A recent programme in the ‘Voyages of Discovery’ series on BBC4 described the meridian expedition to the Andes between 1735 and 1744. During the programme, the presenter suggested that the metric system owes its origins to the Enlightenment, and partly to this expedition. [article contributed by Derek Pollard]
The fourth programme in BBC4’s series ‘Voyages of Discovery’, broadcast on 14 December 2006, was highlighted in ‘Radio Times’ as follows:
‘Eloquent explorer Paul Rose retraces the 1735 journey of the delicate and bewigged French academics who set out to discover the true shape of the world’.
Previous programmes in the series had dealt with Magellan, Cook and Nansen. Clearly, this one would be different.
The story began with the Enlightenment and with Newton, who had predicted that the earth is not a perfect sphere, but is flattened at the poles. The Head of the Royal Observatory in France thought otherwise – that it is elongated.
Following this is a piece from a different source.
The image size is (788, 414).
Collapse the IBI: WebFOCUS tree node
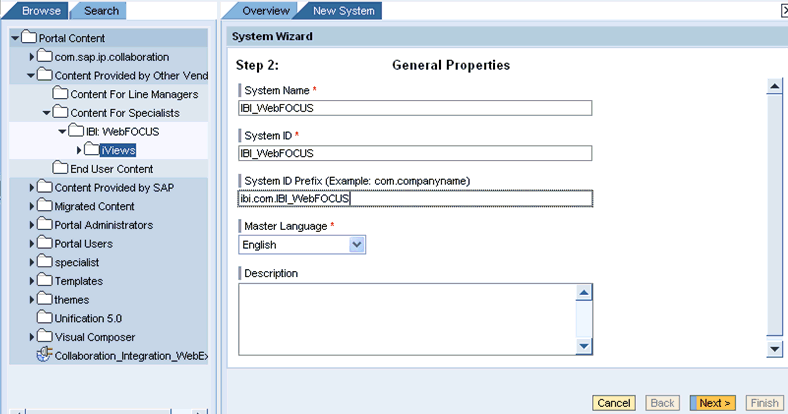tap(63, 131)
The difference is not academic as it has effects for mapping on land and sea. The French Government decided to try to resolve the question by carrying out three meridian surveys, one of which would cross the equator. This latter was the subject of the BBC4 programme.
Until recently, surveying over long distances involved setting up a chain of stations on high points, then measuring both the angles in the triangles so formed and the length of base lines established at each end of the chain. The Andes were the obvious choice for the survey, and the expedition set off in 1735 for Peru, now Ecuador. The programme outlined many of the problems encountered by the expedition, which took nine years to complete its task, not the three envisaged. The final results confirmed Newton’s prediction. One of the members of the expedition, C de la Condamine, became a respected figure in eighteenth century scientific circles.
The presenter, Paul Rose, made two suggestions during the programme that are relevant to our subject. Firstly, he said that when the expedition passed through the high Andes, they noticed that each region, town and village had its own variation of the colonial measures. And secondly, they realised that, if a universal measure was needed, then the distance from pole to equator, which their work would help to define, might be its basis.
We know now that this distance is not an ideal standard for length. It varies from place to place and with time. And perhaps Paul Rose overstated the importance of the 1735 expedition. But he brought part of the story of the search for an improved and universal system of measures to a wider audience, and he reminded us that the origins of the metric system predate the French Revolution by many decades.
BBC4 programmes have a habit of appearing subsequently on BBC2, so viewers limited to terrestrial channels may yet have an opportunity to see it and comment.